§ Study material

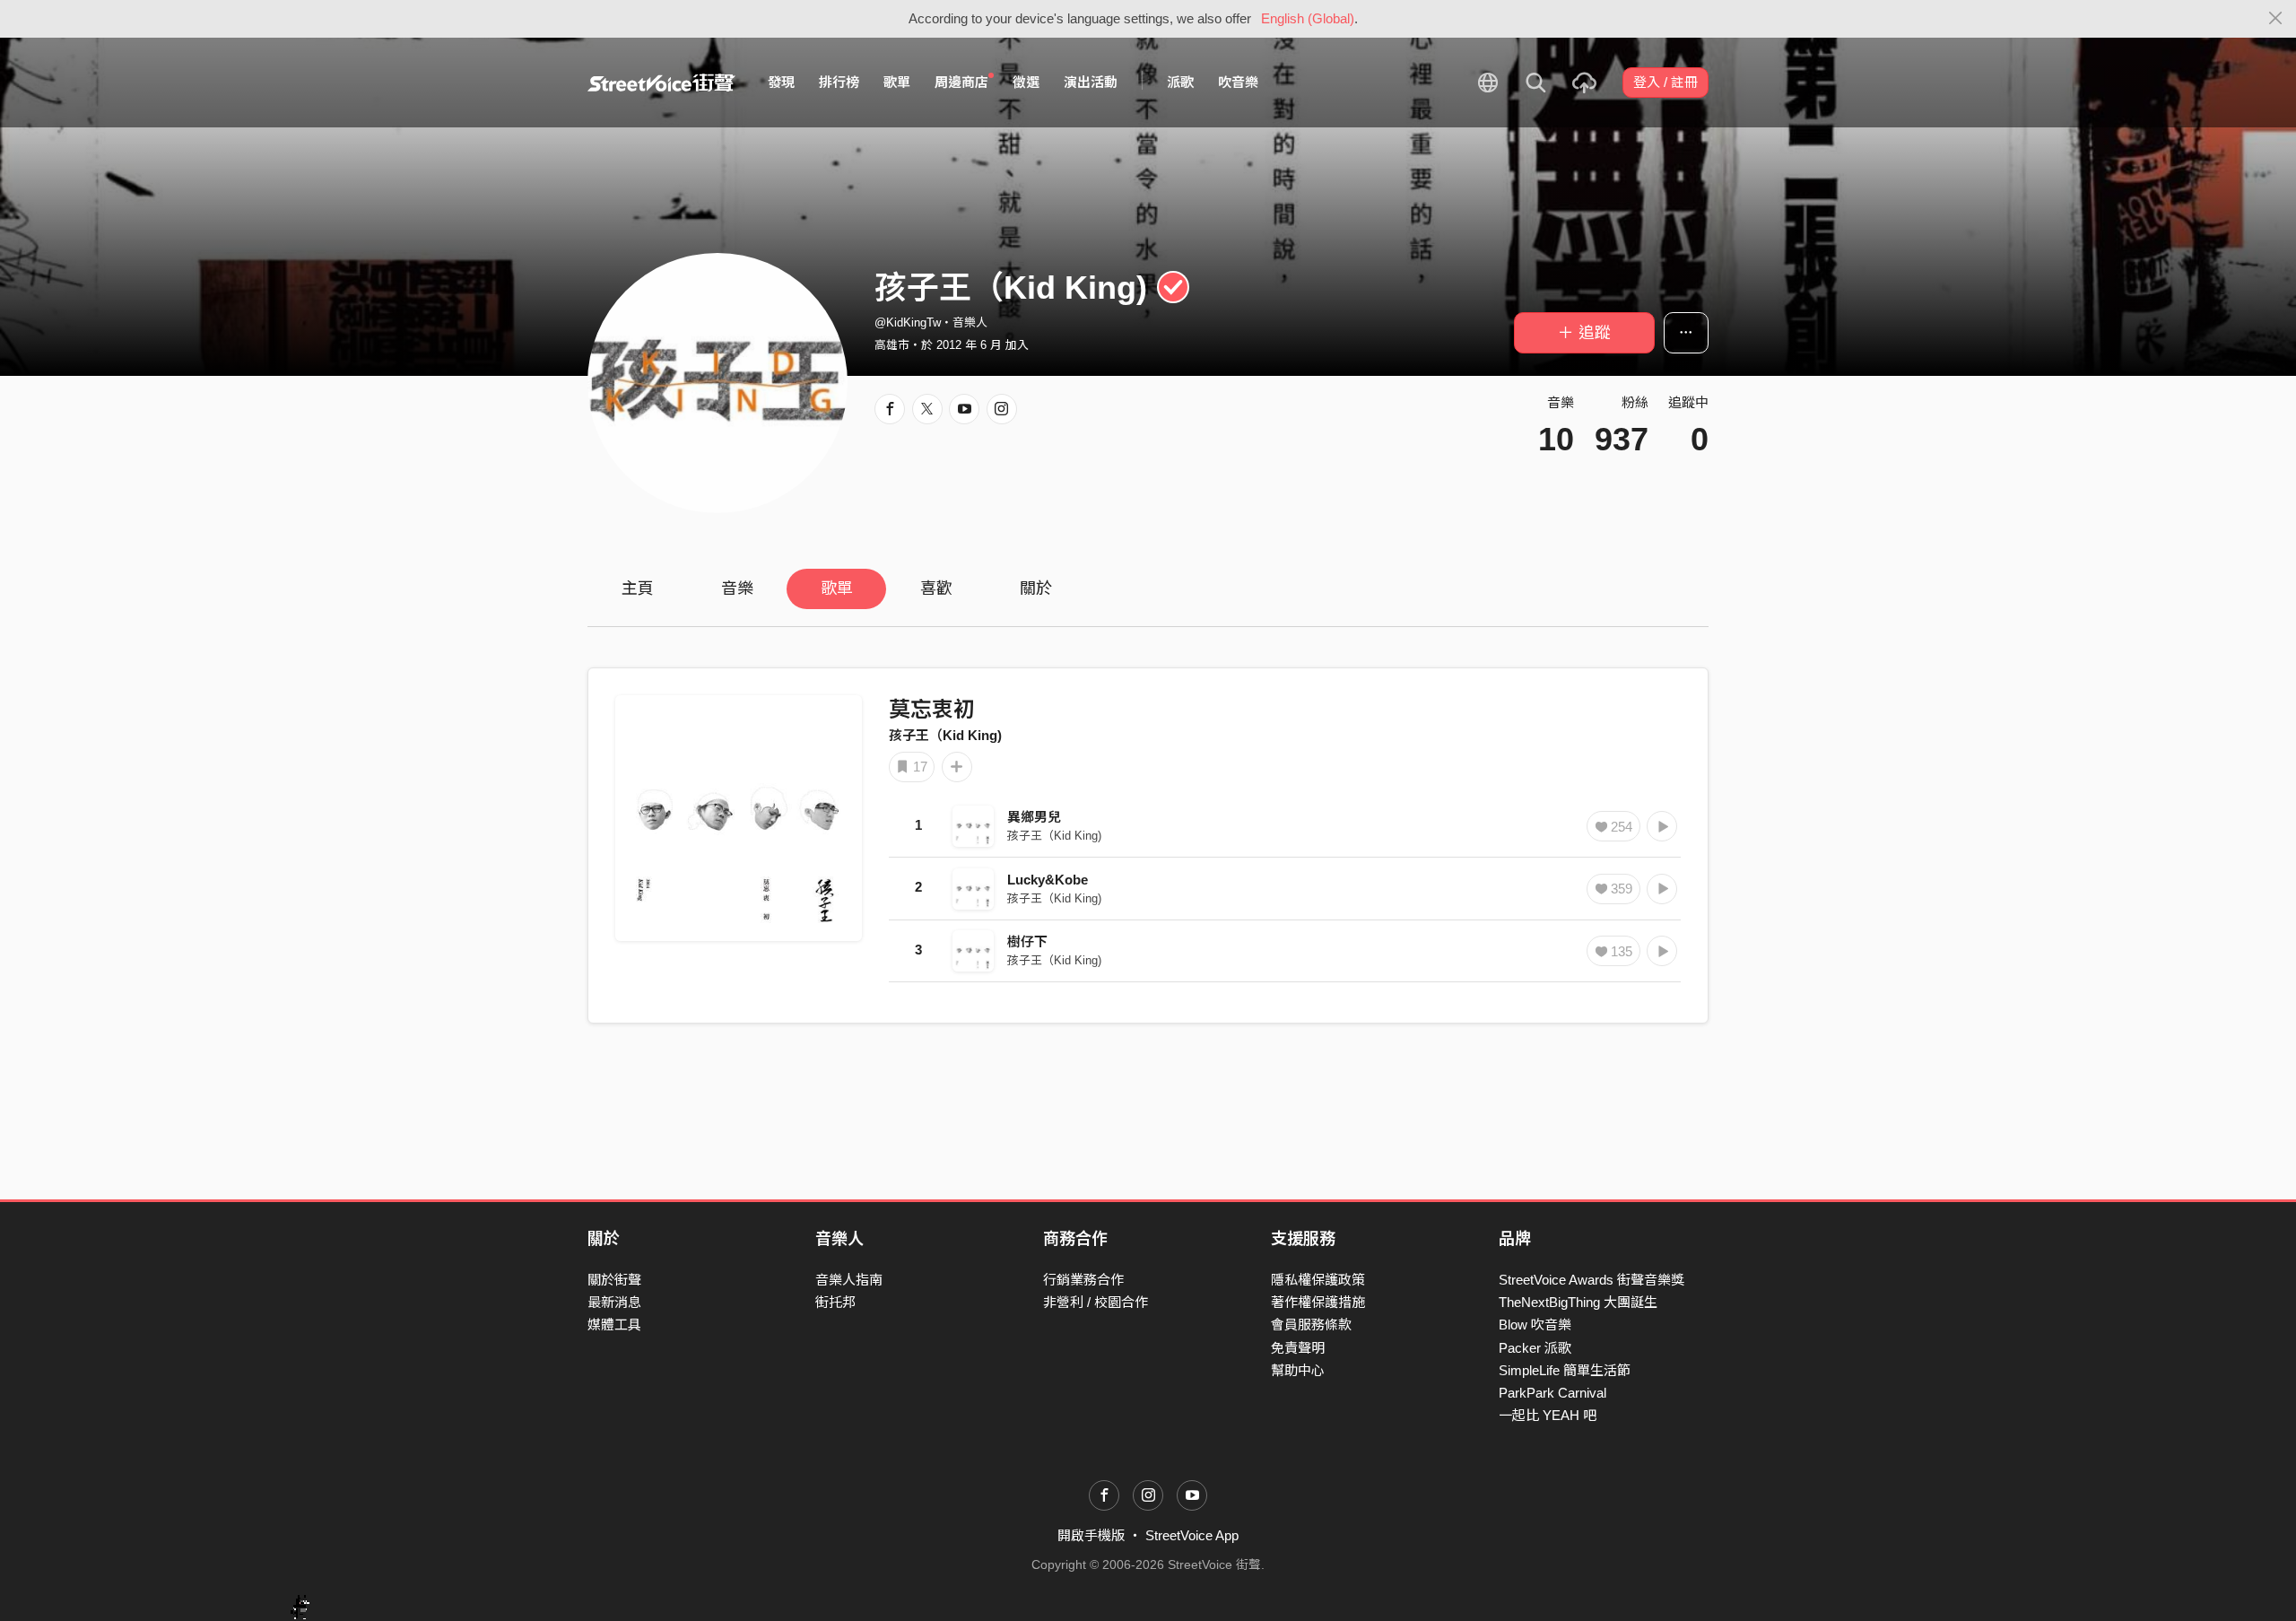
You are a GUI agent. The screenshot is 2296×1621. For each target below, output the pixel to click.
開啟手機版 (1091, 1535)
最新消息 (614, 1302)
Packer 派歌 (1535, 1347)
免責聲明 (1298, 1347)
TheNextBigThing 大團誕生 (1578, 1302)
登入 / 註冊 (1665, 82)
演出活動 (1091, 82)
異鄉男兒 (1034, 816)
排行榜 (839, 82)
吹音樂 (1238, 82)
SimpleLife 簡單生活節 (1565, 1370)
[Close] (2276, 19)
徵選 (1026, 82)
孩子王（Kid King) (945, 735)
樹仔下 (1027, 941)
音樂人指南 (849, 1279)
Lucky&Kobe (1047, 879)
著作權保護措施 (1318, 1302)
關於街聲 (614, 1279)
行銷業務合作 (1083, 1279)
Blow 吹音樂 (1535, 1324)
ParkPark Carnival (1552, 1392)
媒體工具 (614, 1324)
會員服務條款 (1311, 1324)
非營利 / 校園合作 (1095, 1302)
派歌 (1180, 82)
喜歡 (936, 588)
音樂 (737, 588)
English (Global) (1307, 18)
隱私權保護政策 (1318, 1279)
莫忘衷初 (932, 709)
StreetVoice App (1192, 1535)
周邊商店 (961, 82)
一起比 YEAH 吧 (1547, 1415)
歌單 (896, 82)
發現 (781, 82)
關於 (1036, 588)
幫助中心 (1298, 1370)
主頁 (638, 588)
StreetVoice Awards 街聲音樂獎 (1591, 1279)
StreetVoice (661, 83)
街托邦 (835, 1302)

§ What this task involves
From the line containing "非營利 / 校園合作 (1095, 1302)" through the end of the material, print each line exactly as it appears.

§ Task result
非營利 / 校園合作 (1095, 1302)
派歌 (1180, 82)
喜歡 (936, 588)
音樂 (737, 588)
English (Global) (1307, 18)
隱私權保護政策 (1318, 1279)
莫忘衷初 (932, 709)
StreetVoice App (1192, 1535)
周邊商店 (961, 82)
一起比 YEAH 吧 (1547, 1415)
歌單 (896, 82)
發現 (781, 82)
關於 (1036, 588)
幫助中心 (1298, 1370)
主頁 (638, 588)
StreetVoice Awards 街聲音樂獎 (1591, 1279)
StreetVoice (661, 83)
街托邦 (835, 1302)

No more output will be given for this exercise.